Challenge: Lay out the rows below as a Markdown table with the columns No. and Text, covering only the lines from the one containing "Expand text with 'Розгорнути текст'" through the end of the rows, both included. Skip blank lines and leave the pictures out.

Source data:
────────────────────

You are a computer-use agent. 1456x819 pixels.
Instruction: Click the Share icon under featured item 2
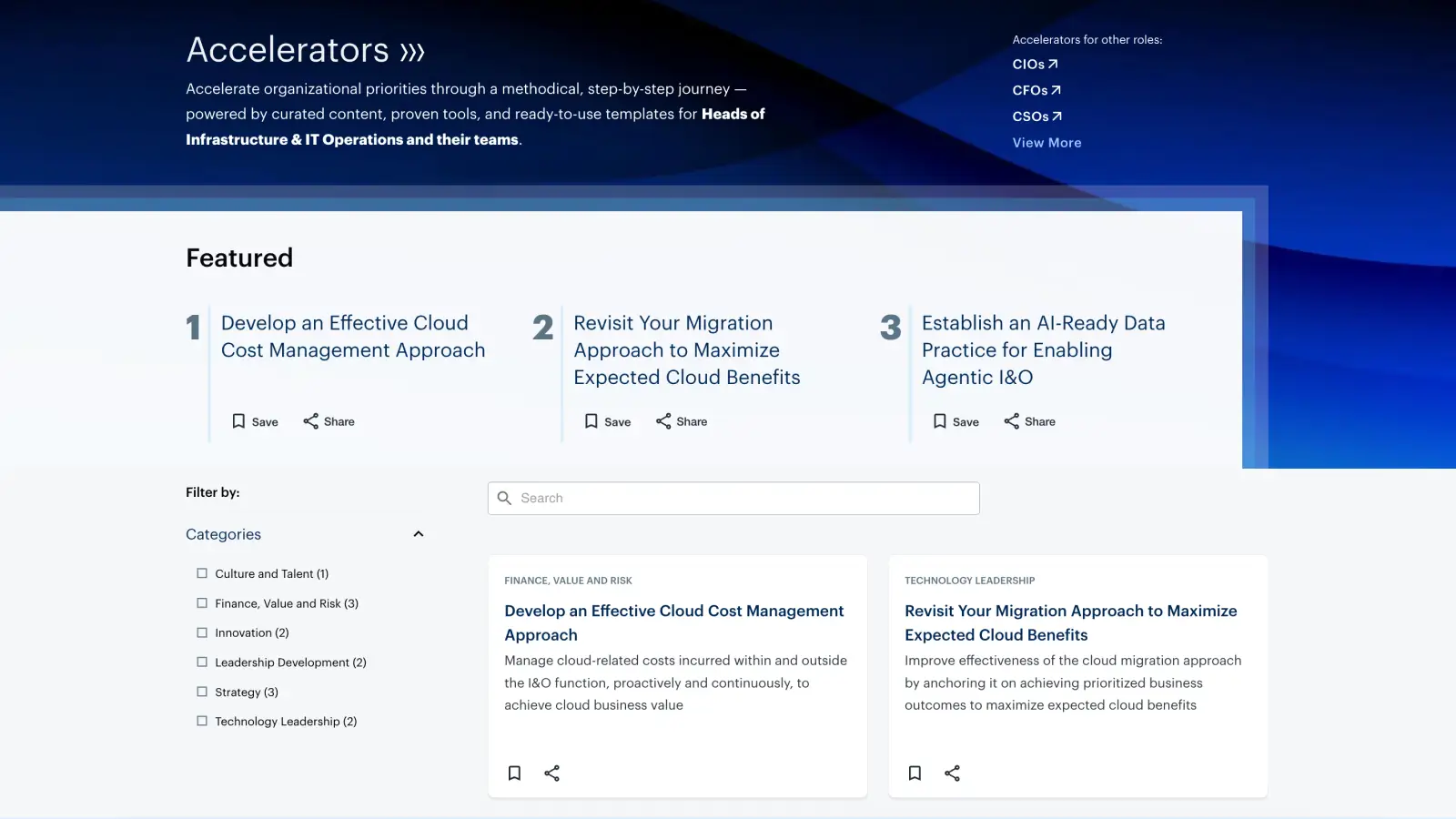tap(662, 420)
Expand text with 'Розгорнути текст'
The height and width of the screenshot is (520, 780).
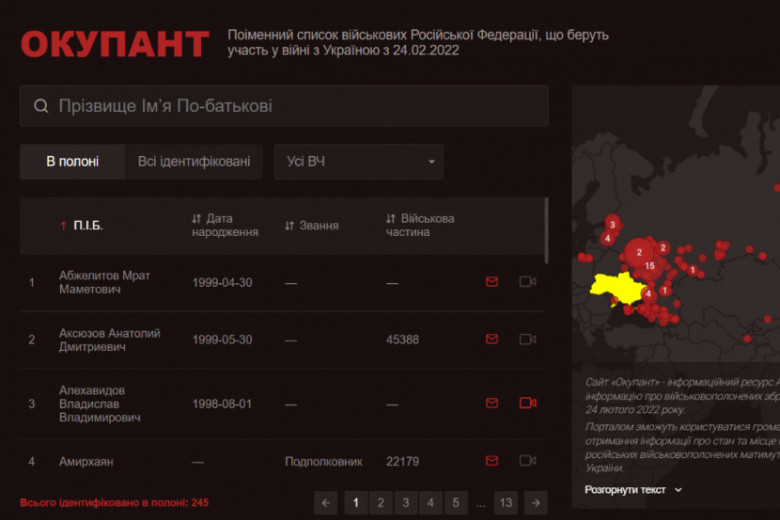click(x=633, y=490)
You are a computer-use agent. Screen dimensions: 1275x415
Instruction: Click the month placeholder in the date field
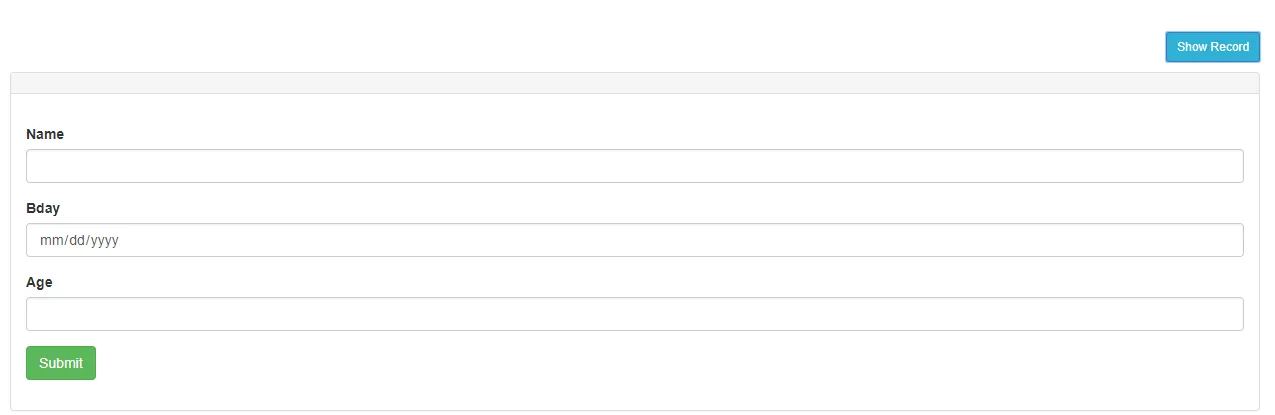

────────────────────

Answer for the task:
| No. | Text |
|---|---|
| 1 | Expand text with 'Розгорнути текст' |
| 2 | The height and width of the screenshot is (520, 780). |
| 3 | click(x=633, y=490) |
| 4 | You are a computer-use agent. Screen dimensions: 1275x415 |
| 5 | Instruction: Click the month placeholder in the date field |